Goal:
Answer these questions from the fleet data text below:
(a) What two words describe what keying errors and inconsistencies in data input can render portions of valuable data?
(b) At best, how much data-cleansing and/or manual re-keying can such differences often require?
(c) How is collecting data manually described for fleets without such technologies and interfaces?

BEGIN Page extract

Big Data – Big Gain or Big Pain?

Data is King. Fleet managers who leverage their vehicle’s operational data can attain tremendous savings and operational efficiencies. While the term “big-data” has become popularized in business today, leading and progressive fleet managers have used data to their advantage for decades. However, the volume of data available can quickly become overwhelming, even for small to mid-sized fleets. Some upfront pain will ensure long-term gain; care must be taken to ensure that subtle differences in data input and keying errors are avoided – inconsistencies that can render portions of valuable data unusable and useless. 

At best, such differences can make database queries difficult and extremely time-consuming, often requiring dozens of hours of data-cleansing and/or manual re-keying to make it usable. In this post, I will discuss the use of fleet data to create competitive advantage for your fleet, and ways to wrangle it into submission.

Examples of basic fleet data include miles/kilometers-driven, engine and PTO hours, fuel consumed, repair and preventive maintenance costs, accident costs, the book and/or depreciated value of vehicles/equipment, cost of capital, utilization, availability (uptime), fuel consumption, engine idling and more. Getting all this data and managing it into a logical and usable format for analysis and decision-making can indeed be challenging.

Vehicle telematics combined with input from a fuel dispensing system, fuel cards and your fleet management software and/or work order system, plus interfaces from an enterprise and/or corporate general ledger system can make data collection a lot easier. For fleets that outsource to a fleet management/leasing company and employ their fuel cards and fleet maintenance services, most of the basic data – and analysis of it, can be part of the service provider’s offerings. For fleets without such technologies and interfaces, collecting data manually is immensely time-consuming – and very error-prone (but not impossible).

END Page extract
BEGIN Data excerpts

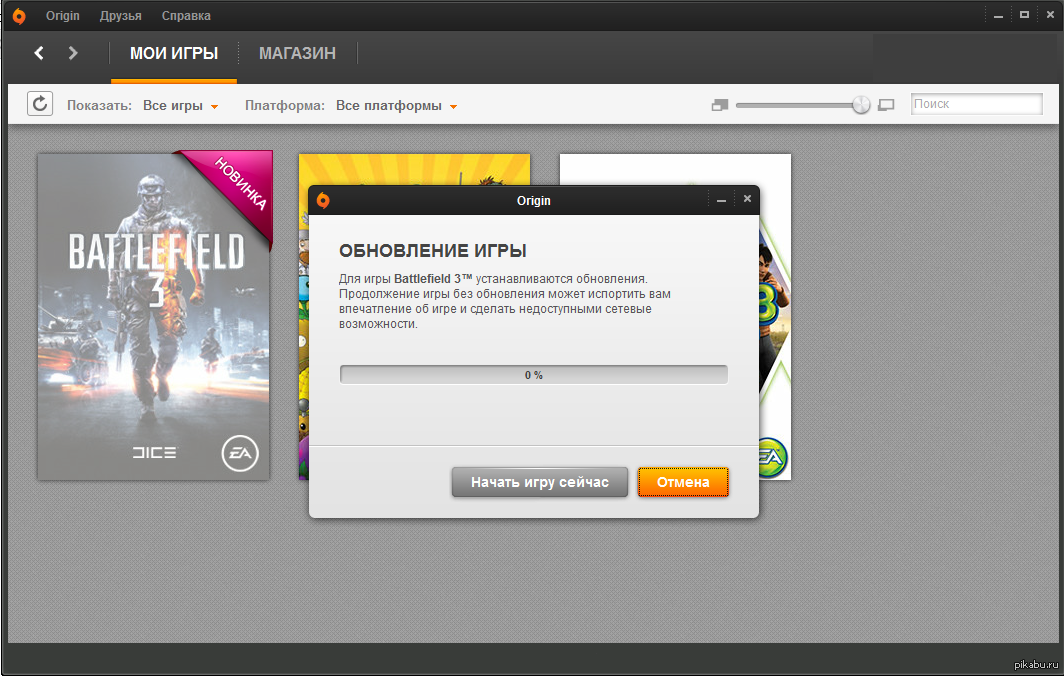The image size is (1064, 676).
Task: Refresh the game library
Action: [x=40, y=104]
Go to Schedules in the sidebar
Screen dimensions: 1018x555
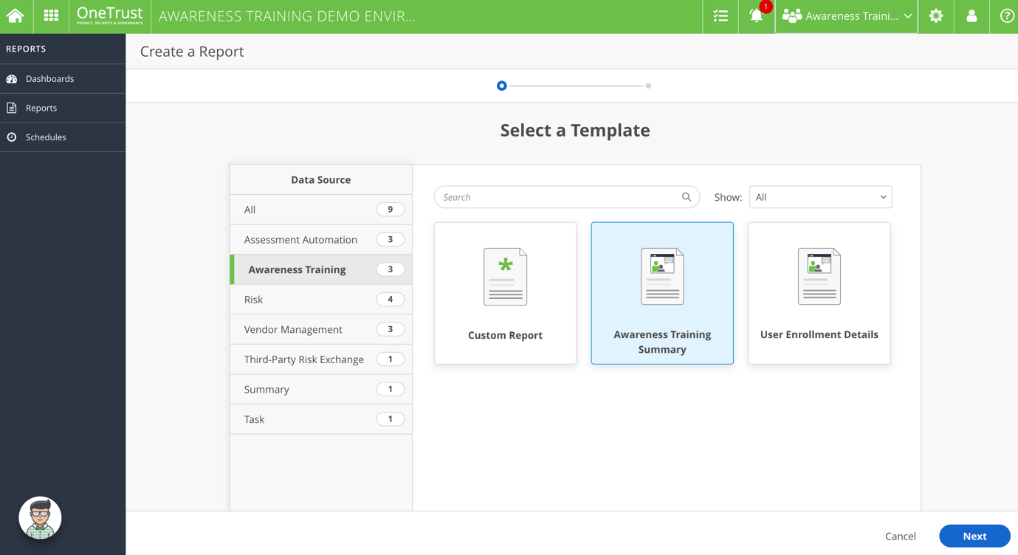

END Data excerpts

Reply:
(a) Unusable and useless.
(b) Dozens of hours.
(c) Immensely time-consuming and very error-prone, but not impossible.